Stefan Seefeld wrote:

> I think this has to be an incremental process, as even *some* testing is 
> better than no testing. In particular, I can see different steps:
> 
> 1) Run different XSLT processors / configurations on the various 
> stylesheet sets ((X)HTML, FO, man, etc.) and make sure they don't fail.

Is Norms test document appropriate for all these output formats?


> 
> 2) validate the output for syntactical correctness (xmllint without 
> validation for XML output, say)

?? Not possible for FO?
Almost definately not possible for html?
Validate man pages?

Another test candidate though.



> 
> 4) validate final output by visually inspecting it.

-1 for me.
If it can't be automated it won't be run.


> 
> 
> The last step (4) is obviously hardest, and almost impossible to 
> automatize. But even if you only do (1) you already catch those errors 
> that made the 1.74.1 release a failure.

good point.
Anyone know if we can trap transformation errors for all | some | the 
main XSLT engines?




> 
> And *please* make sure the testing procedure you implement is applicable 
> by ordinary people (e.g., doesn't involve commercial tools), as that 
> will increase chances that contributors will run it, too.

No such thing as ordinary people Stefan :-)

Constraints.
1. Configurable (where is ant, where is docbook etc)
2. Easily run. ????? Yuk. IMHO an ant script is easily run.
     Perhaps Tony's suggestion could come into its own here?


+1, from Tony G.
Building Docbook?  I think Norm used to use make to do part of the 
build? Is that still the case? for the schema? for the stylesheets?
How used please?

Keith pointed me to 
https://docbook.svn.sourceforge.net/svnroot/docbook/trunk/xsl/README.BUILD
which seems to clarify. Thanks Keith.
Lots of useful info there.

Note:
0. Third-party build dependencies.
    The following is an incomplete list of some of the third-party
    tools and libraries you need to have installed before building.

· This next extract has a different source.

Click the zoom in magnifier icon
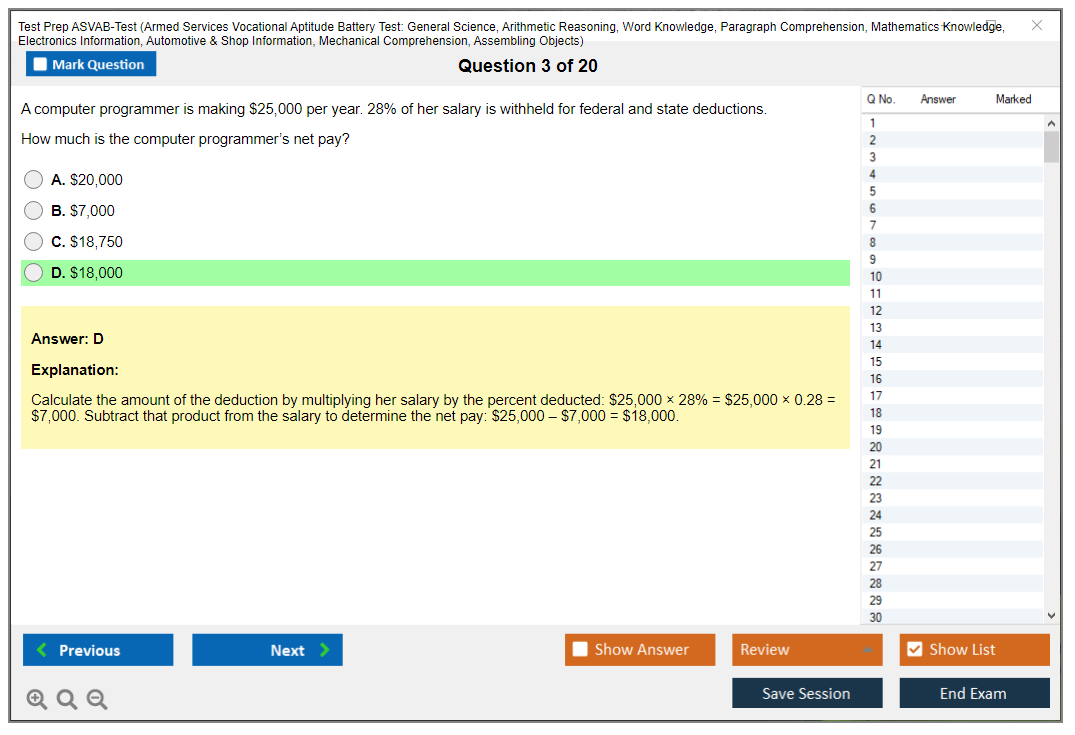The width and height of the screenshot is (1075, 735). 37,700
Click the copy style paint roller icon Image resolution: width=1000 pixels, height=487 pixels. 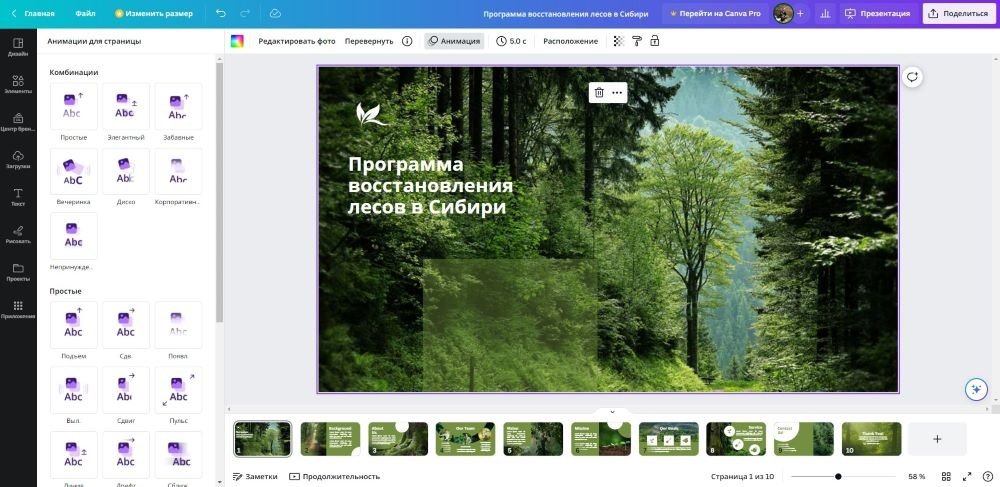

    - xsltproc and xmllint
    - egrep and sed
    - Perl and the XML::Path module
    - Java and Apache ant (for building the extension jar files)
  - tar, gzip, bzip2, and zip
    - openssh
    - lftp (for uploads to the Sourceforge FTP site)
    - w3m browser (default) or optionally lynx or elinks
      (for generating the plain-text release notes)
    - dblatex, xep, or fop (for building doc PDFs)


I.e. Perl, XML::modules egrep and sed. Is that expecting too much for
a user on Windows/Mac?

Even setting up Perl can be a nightmare.

build testing left as an issue. Perhaps classifying testing
as level n, n+1, n+2 etc, only the hairy hackers should attempt
n+m?  Anyone can download the test suite and run the tests though?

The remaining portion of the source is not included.